**Written request 1:**
Reproduce the environmental review passage word for word, starting at the words "1 In the Matter" and ending after "digester mixing systems.".
**Written request 2:**
Continue the text about the environmental review of the City's proposal, picking up after its last sentence.

**Text section:**

My decision does not change or diminish the jurisdiction of the involved agencies. Impacts identified by the Town, along with any other involved agencies, must be considered during the review of this project. The record developed during the environmental review must support the decisions of each agency. Accordingly, I encourage the Town, as well as any other involved agencies, to actively participate in all phases of the environmental review of this proposal. In particular, I encourage the involved agencies to identify the information needs and impact evaluations necessary to support their decisions. I further encourage the City to openly facilitate that participation.4

1 In the Matter of Violations of Article 17 of the New York: State Environmental Conservation Law and of Title 6 of the Official Compilation of Codes, Rules and Regulations of the State of New York, Part 750, by City of Fulton, Oswego County, New York, Case No. R720100513-32, August 20, 2010. Under the order on consent, the City is required to upgrade and modernize its grit removal and digester mixing systems.

**Dataset records:**
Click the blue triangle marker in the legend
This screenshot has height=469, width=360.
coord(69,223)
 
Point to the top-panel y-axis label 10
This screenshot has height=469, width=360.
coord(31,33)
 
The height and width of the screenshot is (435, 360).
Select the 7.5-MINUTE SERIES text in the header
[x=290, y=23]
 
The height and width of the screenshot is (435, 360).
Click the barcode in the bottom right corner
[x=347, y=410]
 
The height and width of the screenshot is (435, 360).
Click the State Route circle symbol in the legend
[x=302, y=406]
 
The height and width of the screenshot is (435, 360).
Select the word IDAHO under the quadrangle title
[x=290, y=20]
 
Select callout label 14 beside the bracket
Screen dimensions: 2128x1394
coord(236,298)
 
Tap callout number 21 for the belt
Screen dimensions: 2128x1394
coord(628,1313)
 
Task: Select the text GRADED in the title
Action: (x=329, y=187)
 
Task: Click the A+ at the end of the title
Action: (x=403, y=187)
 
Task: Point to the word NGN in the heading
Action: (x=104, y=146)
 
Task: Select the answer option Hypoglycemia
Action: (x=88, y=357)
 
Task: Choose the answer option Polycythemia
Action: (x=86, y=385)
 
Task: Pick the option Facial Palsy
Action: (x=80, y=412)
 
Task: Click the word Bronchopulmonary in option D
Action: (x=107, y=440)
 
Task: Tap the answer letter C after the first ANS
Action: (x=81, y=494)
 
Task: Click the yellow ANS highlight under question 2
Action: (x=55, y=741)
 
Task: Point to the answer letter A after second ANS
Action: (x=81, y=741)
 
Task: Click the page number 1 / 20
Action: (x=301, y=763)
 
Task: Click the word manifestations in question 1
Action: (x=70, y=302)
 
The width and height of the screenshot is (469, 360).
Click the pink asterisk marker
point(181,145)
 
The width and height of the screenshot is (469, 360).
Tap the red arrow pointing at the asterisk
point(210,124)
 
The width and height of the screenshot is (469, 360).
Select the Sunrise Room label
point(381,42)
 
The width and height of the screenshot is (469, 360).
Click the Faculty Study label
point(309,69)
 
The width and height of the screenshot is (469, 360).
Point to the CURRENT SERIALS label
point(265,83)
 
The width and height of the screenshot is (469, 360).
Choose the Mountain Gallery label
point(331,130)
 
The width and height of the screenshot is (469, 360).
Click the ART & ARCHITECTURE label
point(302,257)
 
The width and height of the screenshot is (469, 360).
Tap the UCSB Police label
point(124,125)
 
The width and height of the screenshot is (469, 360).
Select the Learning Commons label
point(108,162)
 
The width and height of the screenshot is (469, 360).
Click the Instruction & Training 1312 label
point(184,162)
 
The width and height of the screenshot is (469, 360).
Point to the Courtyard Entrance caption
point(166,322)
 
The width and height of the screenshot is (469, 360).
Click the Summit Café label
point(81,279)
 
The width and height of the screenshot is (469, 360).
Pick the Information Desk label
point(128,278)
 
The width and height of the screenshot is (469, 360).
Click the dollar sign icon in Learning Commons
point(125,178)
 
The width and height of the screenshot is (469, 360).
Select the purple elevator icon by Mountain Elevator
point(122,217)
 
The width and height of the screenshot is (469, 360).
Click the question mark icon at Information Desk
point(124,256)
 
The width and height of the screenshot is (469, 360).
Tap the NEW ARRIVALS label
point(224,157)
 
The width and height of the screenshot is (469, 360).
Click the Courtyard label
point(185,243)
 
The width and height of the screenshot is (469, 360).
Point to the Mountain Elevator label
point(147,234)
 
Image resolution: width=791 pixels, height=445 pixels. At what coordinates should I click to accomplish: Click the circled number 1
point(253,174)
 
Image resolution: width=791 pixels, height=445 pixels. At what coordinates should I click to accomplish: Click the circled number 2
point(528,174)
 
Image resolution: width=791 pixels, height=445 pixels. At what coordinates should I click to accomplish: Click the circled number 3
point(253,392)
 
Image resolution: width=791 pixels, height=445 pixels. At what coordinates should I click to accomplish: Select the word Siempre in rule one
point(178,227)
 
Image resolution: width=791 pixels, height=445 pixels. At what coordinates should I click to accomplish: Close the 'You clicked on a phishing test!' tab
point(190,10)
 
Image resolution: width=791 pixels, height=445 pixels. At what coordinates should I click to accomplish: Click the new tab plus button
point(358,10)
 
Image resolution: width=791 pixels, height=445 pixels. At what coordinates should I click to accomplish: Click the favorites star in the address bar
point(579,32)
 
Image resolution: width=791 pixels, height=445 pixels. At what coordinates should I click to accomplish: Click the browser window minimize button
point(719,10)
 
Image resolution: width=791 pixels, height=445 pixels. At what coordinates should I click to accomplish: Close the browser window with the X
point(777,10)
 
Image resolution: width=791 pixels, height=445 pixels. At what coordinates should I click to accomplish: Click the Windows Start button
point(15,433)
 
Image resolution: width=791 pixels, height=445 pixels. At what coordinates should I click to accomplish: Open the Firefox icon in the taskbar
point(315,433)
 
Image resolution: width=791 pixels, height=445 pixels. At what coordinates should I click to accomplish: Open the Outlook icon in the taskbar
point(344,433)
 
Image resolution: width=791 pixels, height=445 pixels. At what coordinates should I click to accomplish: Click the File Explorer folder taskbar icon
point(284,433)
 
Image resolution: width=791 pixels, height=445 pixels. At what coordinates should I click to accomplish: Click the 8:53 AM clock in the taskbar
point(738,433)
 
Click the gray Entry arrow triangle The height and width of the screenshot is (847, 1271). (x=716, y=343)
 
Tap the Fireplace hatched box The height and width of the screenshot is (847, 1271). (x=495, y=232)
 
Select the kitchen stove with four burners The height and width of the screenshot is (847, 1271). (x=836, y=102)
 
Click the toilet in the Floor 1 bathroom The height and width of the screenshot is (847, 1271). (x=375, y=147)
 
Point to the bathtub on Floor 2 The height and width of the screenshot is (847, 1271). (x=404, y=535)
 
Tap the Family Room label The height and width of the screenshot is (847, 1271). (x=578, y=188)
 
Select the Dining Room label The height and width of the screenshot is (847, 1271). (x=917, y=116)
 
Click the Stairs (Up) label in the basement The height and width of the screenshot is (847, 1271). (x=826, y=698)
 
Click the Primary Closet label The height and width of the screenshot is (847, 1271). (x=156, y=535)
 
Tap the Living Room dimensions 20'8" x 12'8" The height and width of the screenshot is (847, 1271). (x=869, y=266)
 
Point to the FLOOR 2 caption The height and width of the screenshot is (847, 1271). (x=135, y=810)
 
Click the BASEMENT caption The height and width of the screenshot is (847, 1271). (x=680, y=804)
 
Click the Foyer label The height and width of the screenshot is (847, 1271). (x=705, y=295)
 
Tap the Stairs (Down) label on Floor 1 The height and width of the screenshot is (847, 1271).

**Answer 1:**
1 In the Matter of Violations of Article 17 of the New York: State Environmental Conservation Law and of Title 6 of the Official Compilation of Codes, Rules and Regulations of the State of New York, Part 750, by City of Fulton, Oswego County, New York, Case No. R720100513-32, August 20, 2010. Under the order on consent, the City is required to upgrade and modernize its grit removal and digester mixing systems.

**Answer 2:**
2 Commissioner lead agency dispute decisions are published on the Department's website at

3 In cases where the project sponsor is also the lead agency, the public may legitimately fear that the project sponsor/lead agency would not be able to objectively review its own project. SEQR does, however, have its own built-in checks and balances, namely its public process and disclosure requirements and the willingness of the courts to scrutinize agencies' compliance with SEQRA. See Gerard, Ruzow and Weinberg. Environmental Impact Review in New York, §3.03[1] (LexisNexis 2011).

4 In discharging its duties as lead agency, the City should review its classification of the action as Unlisted based on the Town's assertion that the annexation proposal includes the Oswego River which, according to the Town, is a recreation area within the meaning of the SEQR statute. If this is the case, the proposal likely exceeds the 25% threshold requirement under 6 NYCRR Part 617.4(b) (10).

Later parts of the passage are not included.